What is needed
Return the records exactly as they appear below, omitting the pictures.

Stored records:
━━━━━━━━━━━━━━━━━━━━━━━━━━━━━━
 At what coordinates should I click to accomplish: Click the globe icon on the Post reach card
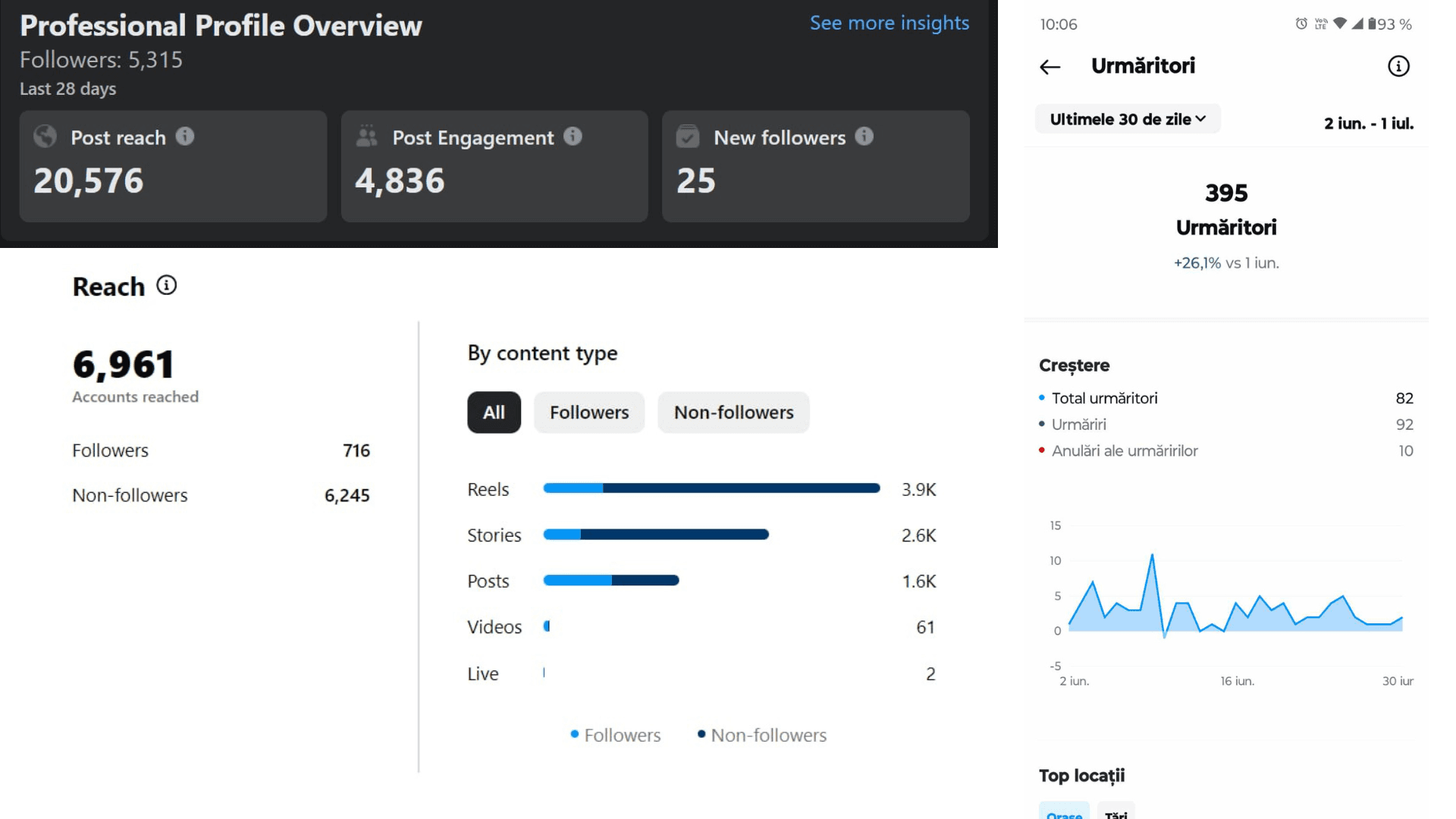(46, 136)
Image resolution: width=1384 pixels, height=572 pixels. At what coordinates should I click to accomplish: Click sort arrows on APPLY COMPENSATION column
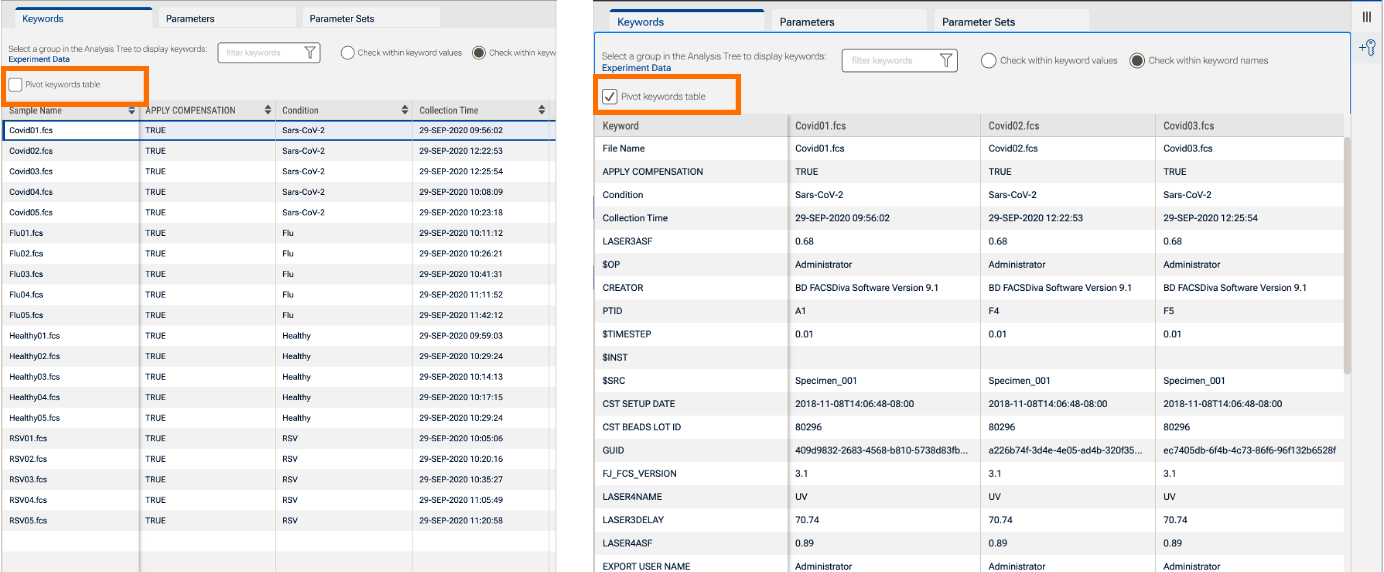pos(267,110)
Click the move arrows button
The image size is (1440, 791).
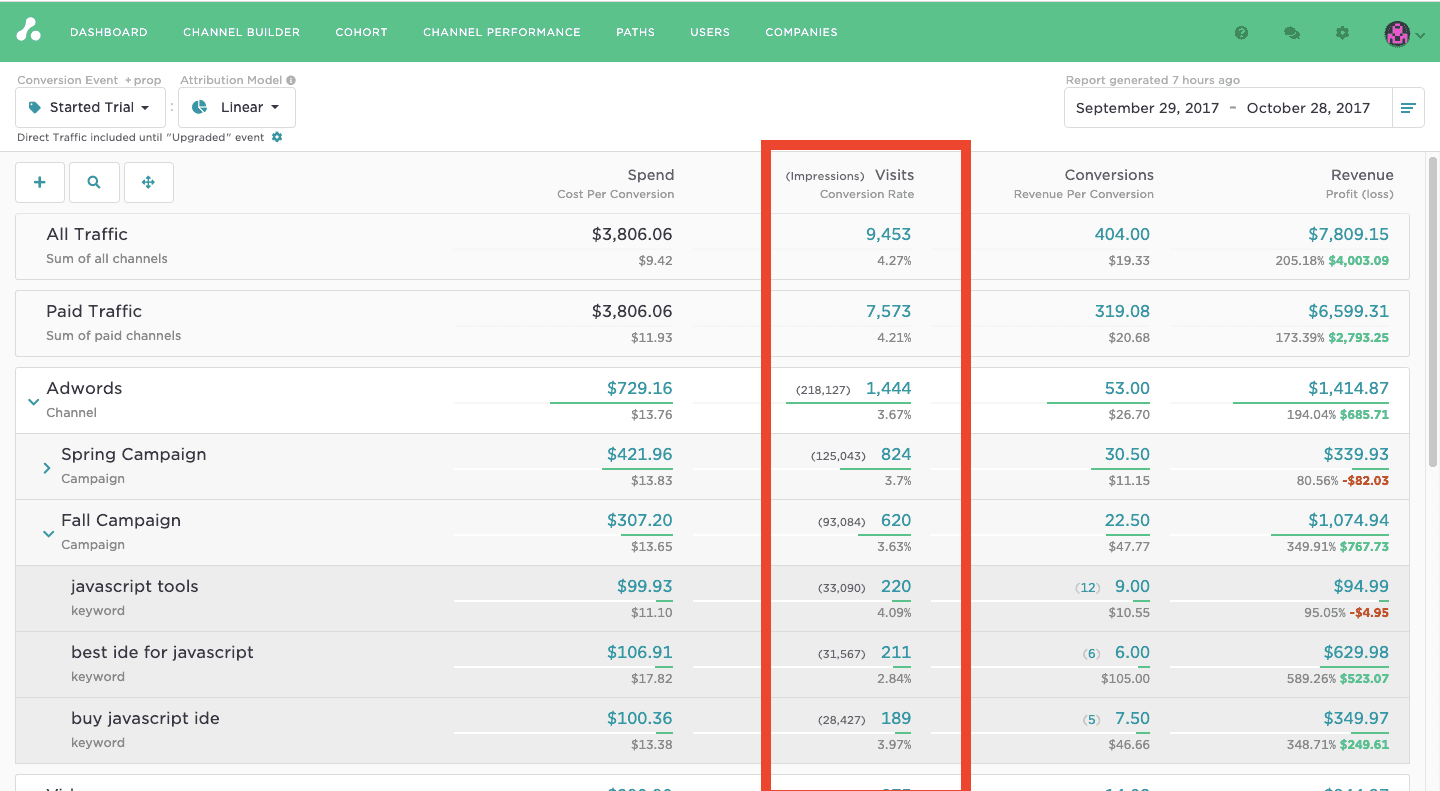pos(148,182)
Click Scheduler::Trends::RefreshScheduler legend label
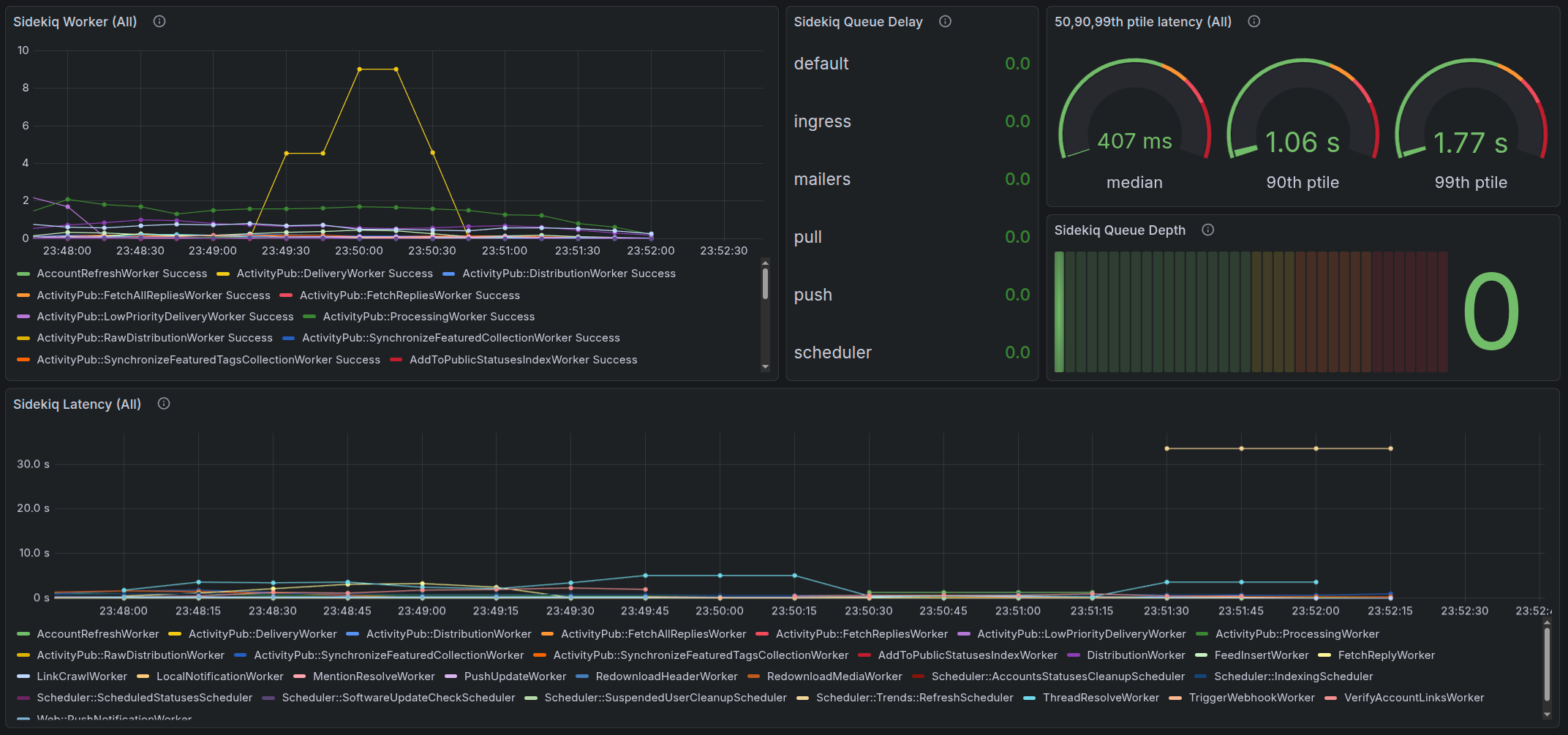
━━━━━━━━━━━━━━━━━━━━━━━━━━━━━━
Result of this exercise
 At what coordinates should I click to accomplish: Click the globe icon on the Post reach card
(46, 136)
Image resolution: width=1384 pixels, height=572 pixels. At what coordinates should I click to accomplish: Click sort arrows on APPLY COMPENSATION column
pos(267,110)
Click the move arrows button
The image size is (1440, 791).
pos(148,182)
Click Scheduler::Trends::RefreshScheduler legend label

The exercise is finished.